船舶柴油机推进系统包含非线性、时变参数以及柴油机-推进轴系-螺旋桨之间的强耦合作用，难以建立精确的数学模型，且易受到螺旋桨负载扰动的影响，不利于船舶柴油机转速的实时准确控制。针对此问题，将线性自抗扰控制（Linear Active Disturbance Rejection Control，LADRC）技术应用于船舶柴油机的转速控制系统。首先，基于平均值建模方法建立了某大型低速二冲程船舶柴油机的模型，并分析了转速控制中的不确定因素；然后，针对柴油机的转速控制问题设计了二阶LADRC控制器；最后，以船舶柴油机平均值模型为载体对LADRC的控制性能进行仿真测试，并与经过遗传算法优化的PI控制器进行对比。仿真结果表明，在负载扰动及模型参数改变的情况下LADRC表现出良好的控制性能，并且比PI控制具有更优的扰动抑制能力和鲁棒性。

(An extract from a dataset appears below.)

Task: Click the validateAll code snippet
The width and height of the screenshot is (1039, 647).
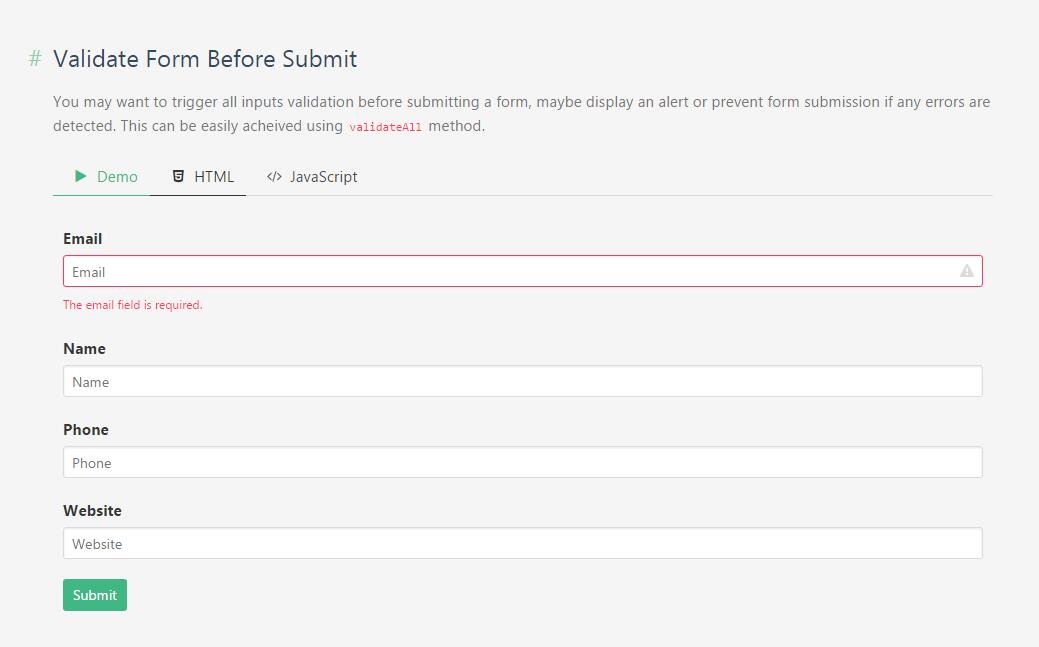Action: tap(385, 126)
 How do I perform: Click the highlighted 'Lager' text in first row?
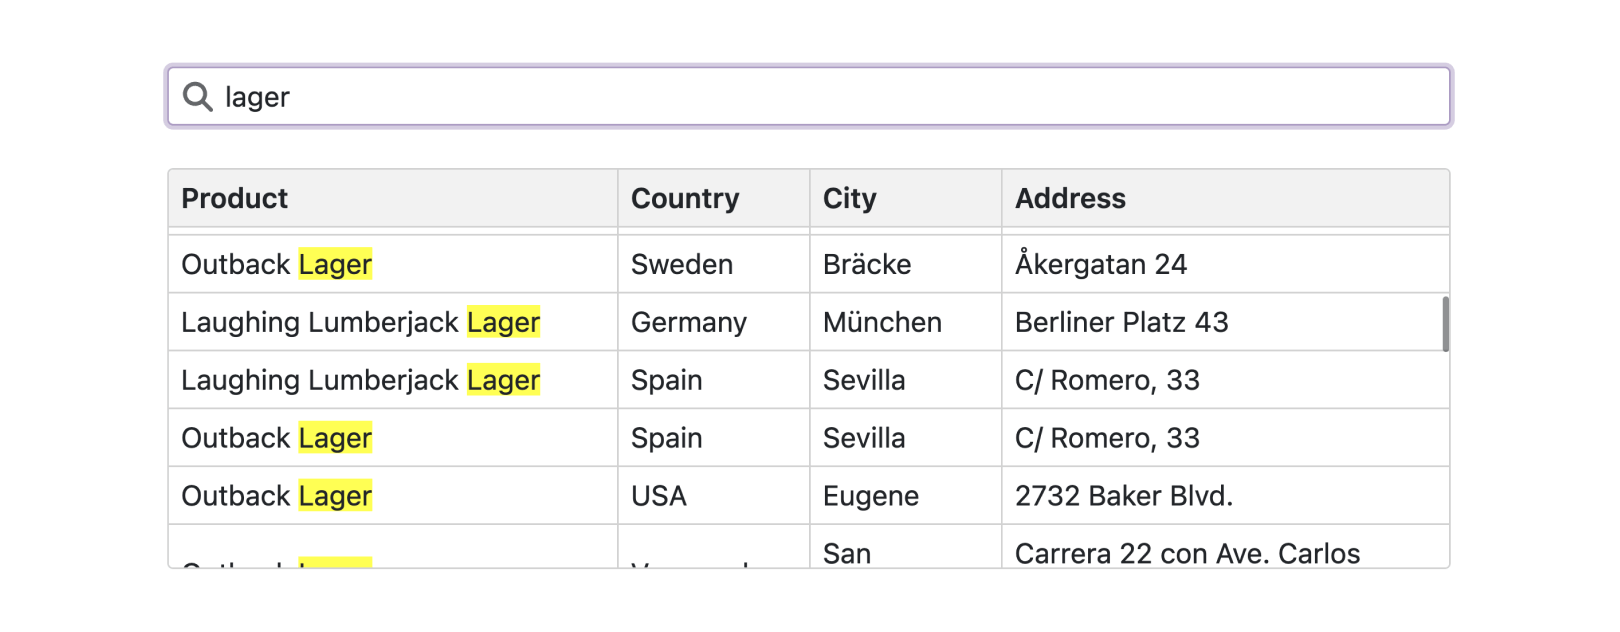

Linear Active Disturbance Rejection Control forMarine Diesel Engine

Marine diesel engine propulsion system contains nonlinearity, time-varying parameters and strong coupling between engine, propulsion shaft and propeller, which is difficult to develop an accurate mathematic model and vulnerable to propeller load disturbance. All of these factors work to the disadvantage of the real-time and accurate control of engine speed. For addressing this problem, linear active disturbance rejection control (LADRC) technique was applied to the speed control system of a marine diesel engine. Firstly, the mathematical model of a large slow-speed two-stroke marine diesel engine was developed using a mean value modelling approach, and the uncertainties in the speed control system were analyzed; secondly, a second-order LADRC controller was designed for the target engine; finally, the performance of the LADRC was tested based on the developed mean value engine model and compared with PI controller optimized using genetic algorithm. Simulation results showed that the LADRC controller exhibited good performance under the conditions of load disturbance and model parameter variation, and LADRC was superior to the PI controller in disturbance rejection performance and robustness.